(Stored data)
━━━━

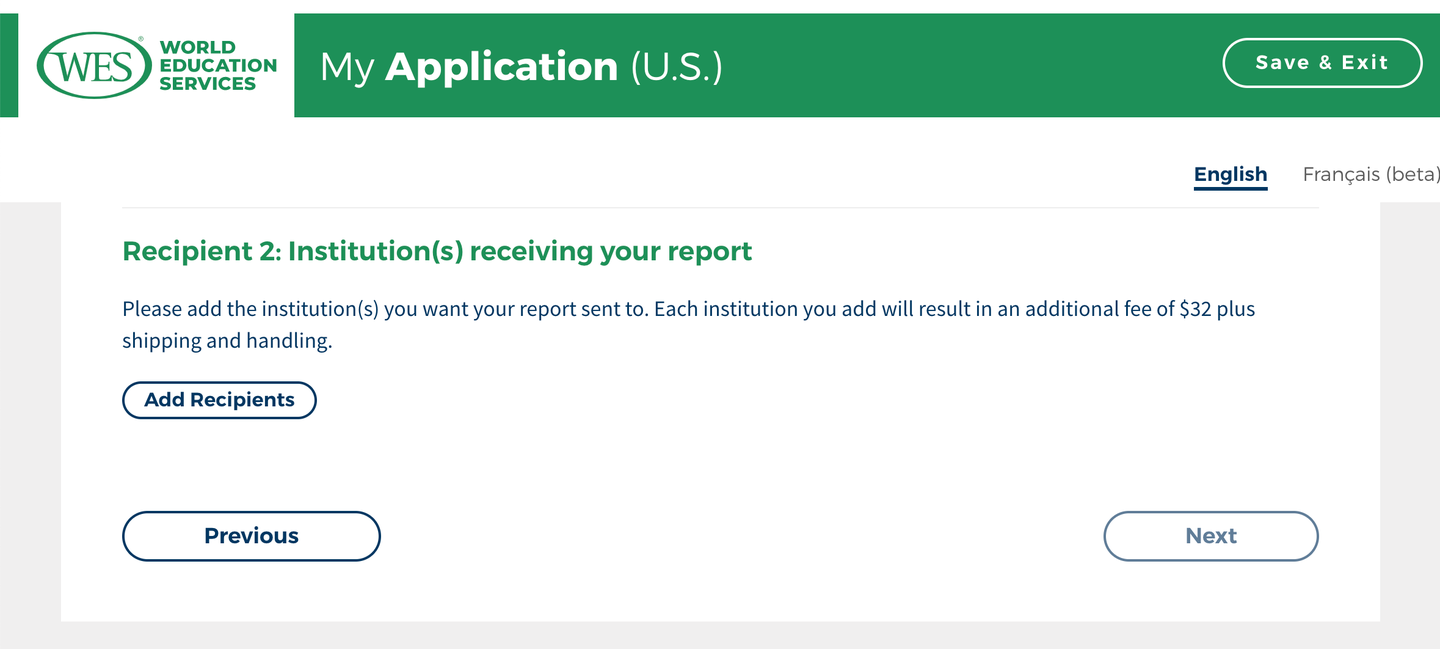Switch language to Français (beta)
Screen dimensions: 1440x649
tap(1370, 174)
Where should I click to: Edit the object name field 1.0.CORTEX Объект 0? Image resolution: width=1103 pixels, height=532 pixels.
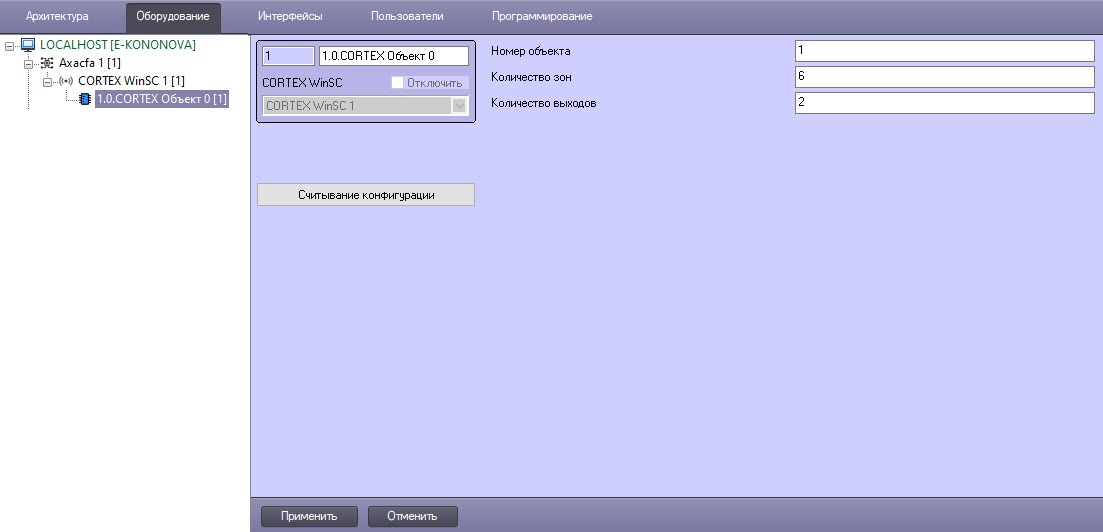(x=392, y=56)
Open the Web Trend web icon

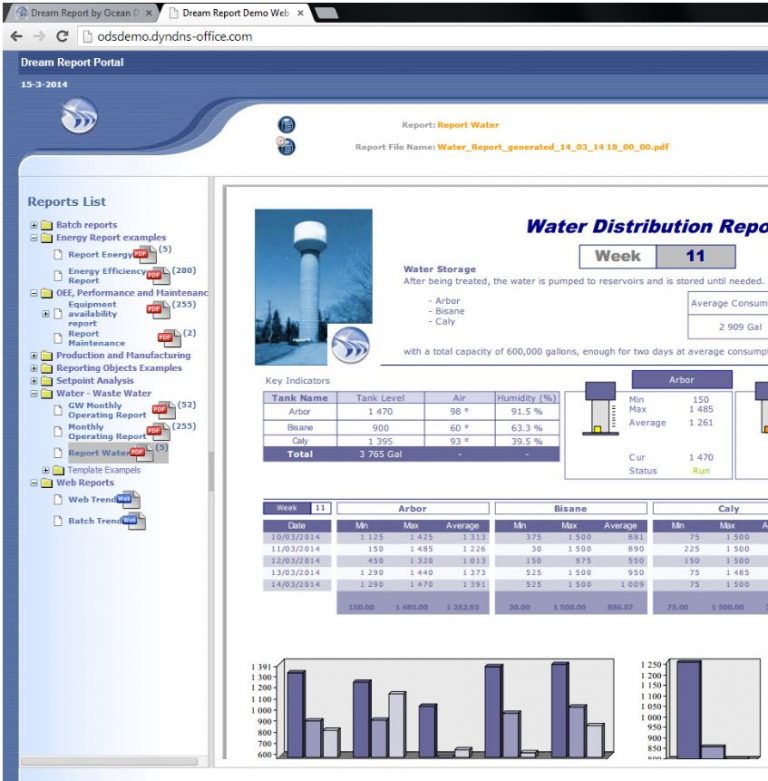tap(127, 500)
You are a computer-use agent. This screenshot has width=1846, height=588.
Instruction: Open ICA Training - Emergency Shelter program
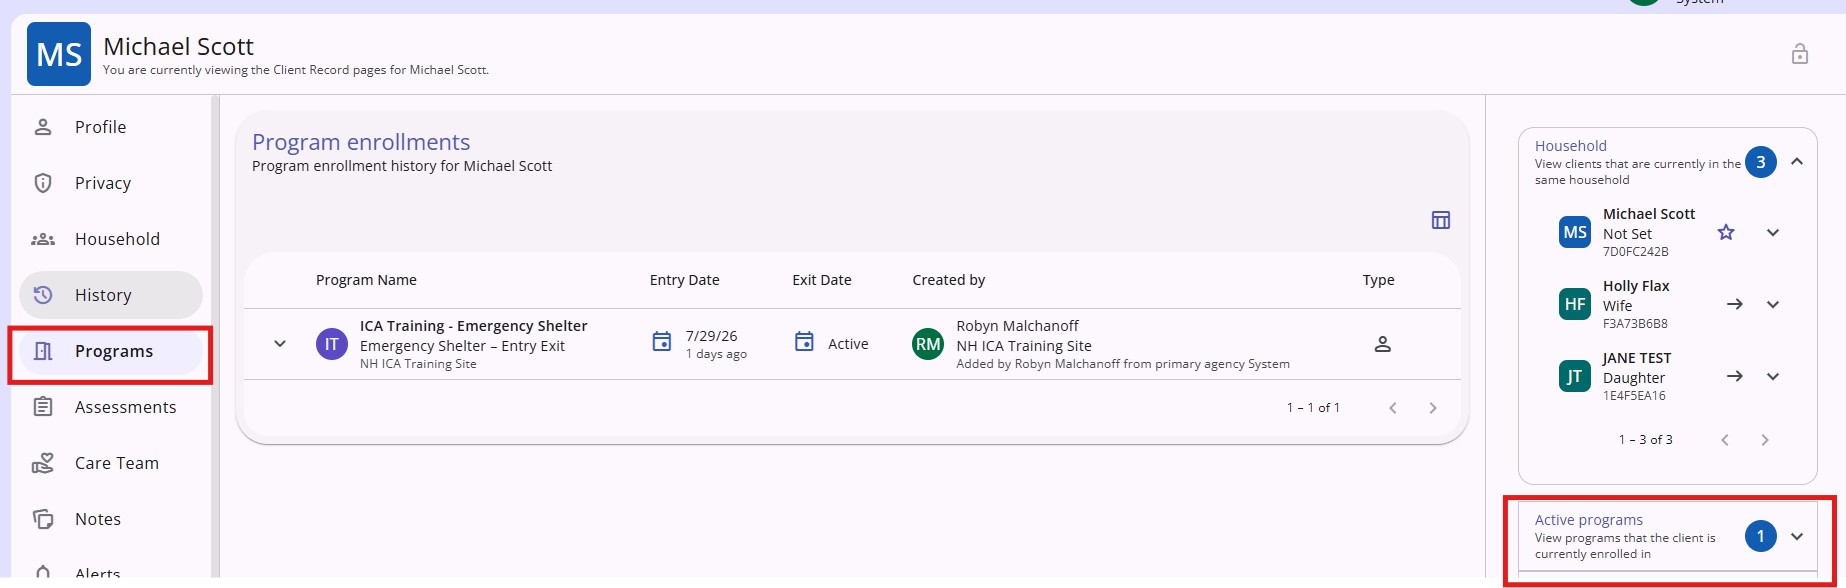[473, 326]
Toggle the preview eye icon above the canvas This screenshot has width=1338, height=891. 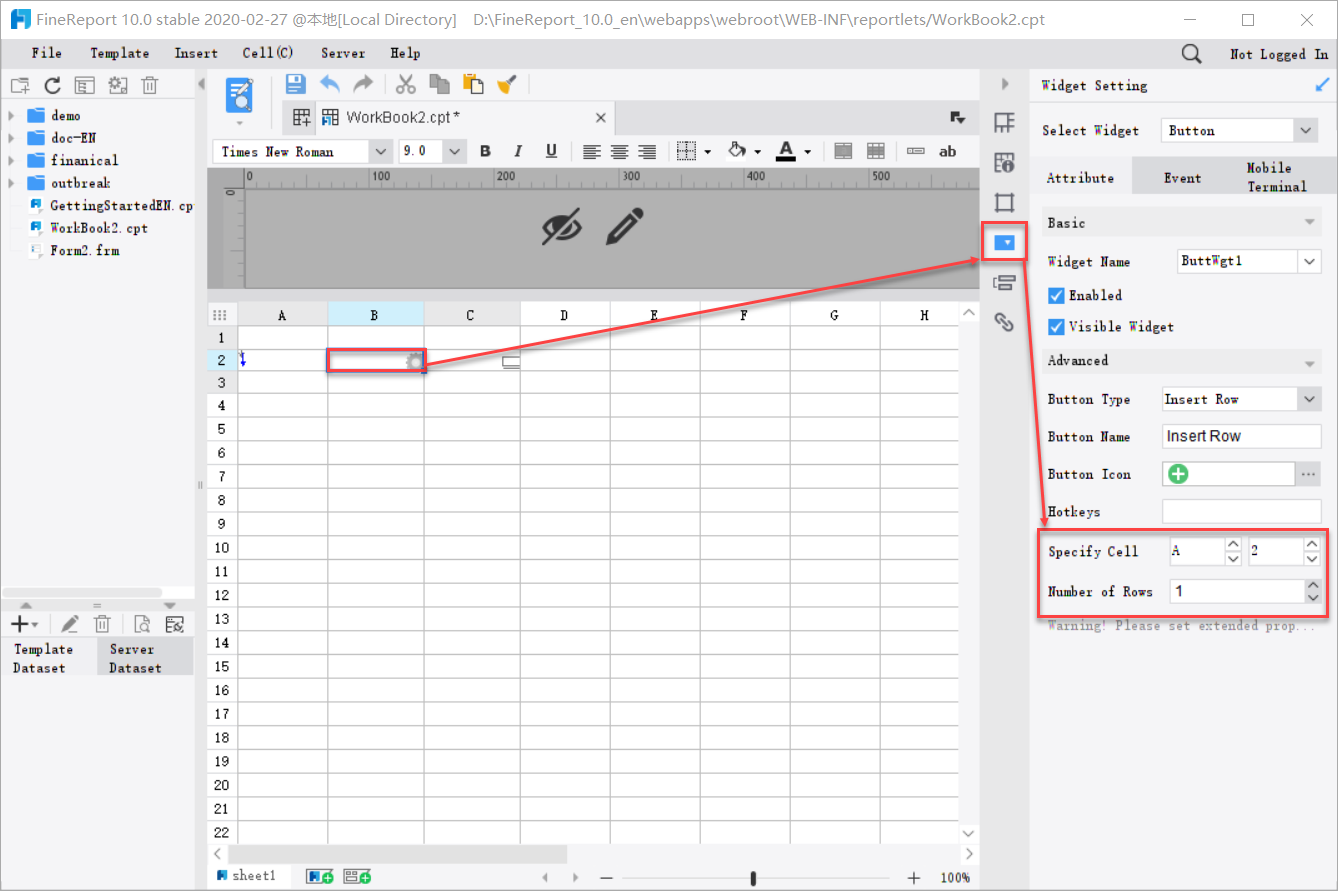coord(563,228)
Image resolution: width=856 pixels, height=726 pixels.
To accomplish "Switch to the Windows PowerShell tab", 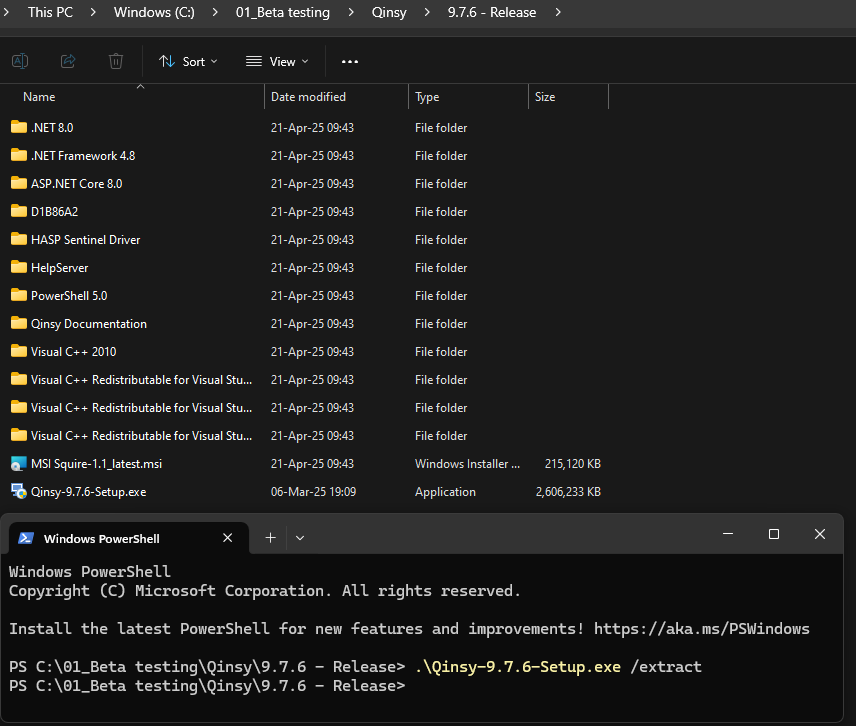I will tap(101, 538).
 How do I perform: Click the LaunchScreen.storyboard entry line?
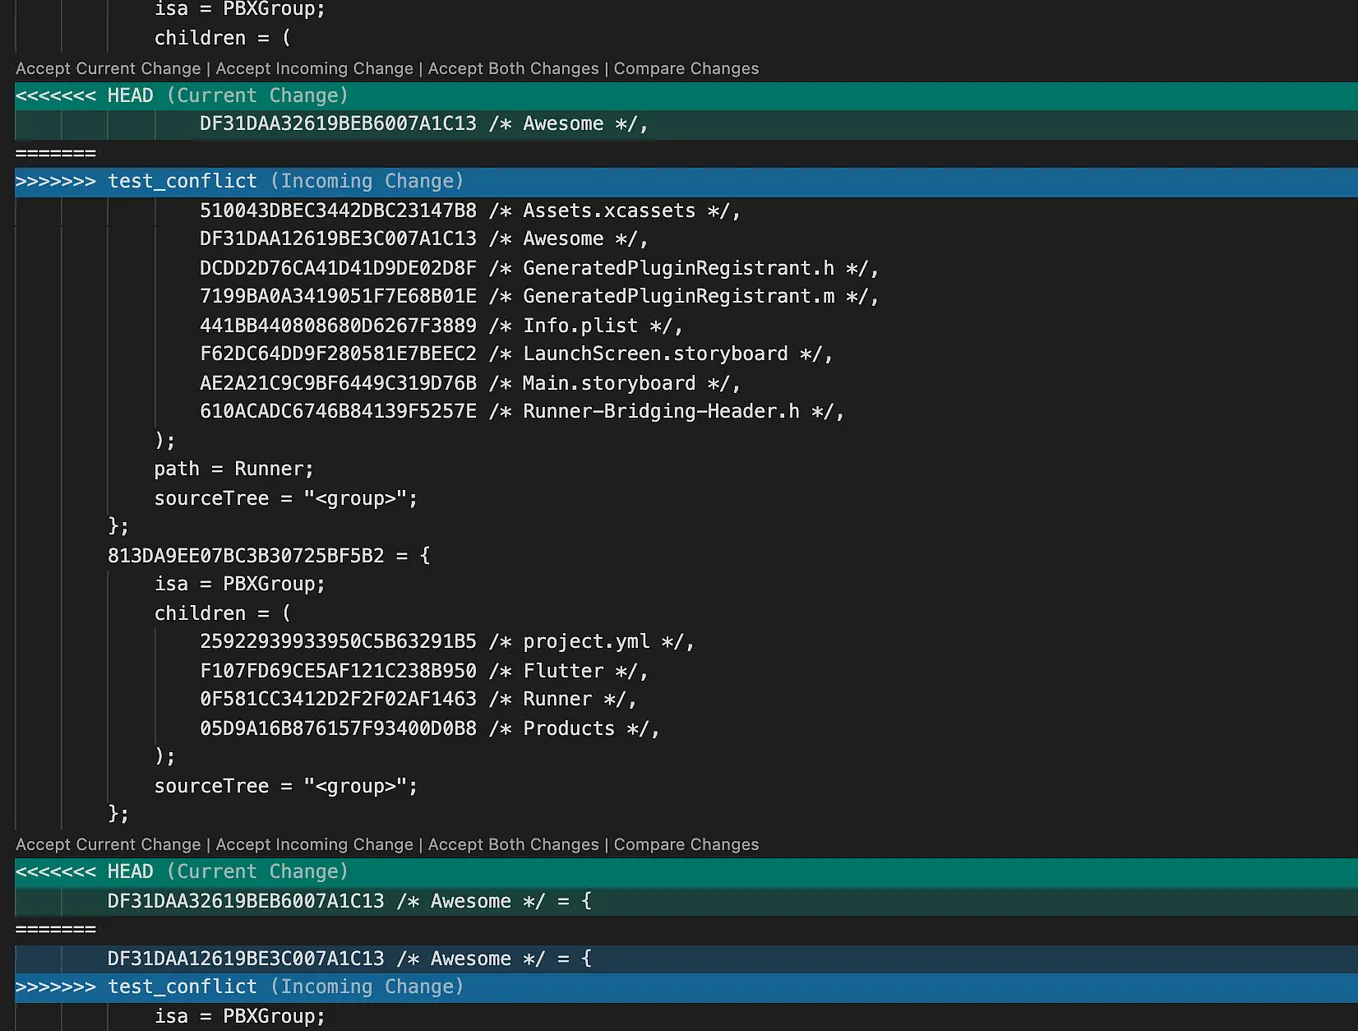pos(515,353)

━━━━

§ **Exercise prompt**
Give back word for word the lines from the one containing "How do I perform: Click" through the final line of the data above. Pictures are to be left out.

§ **Answer to this exercise**
 How do I perform: Click the LaunchScreen.storyboard entry line?
pos(515,353)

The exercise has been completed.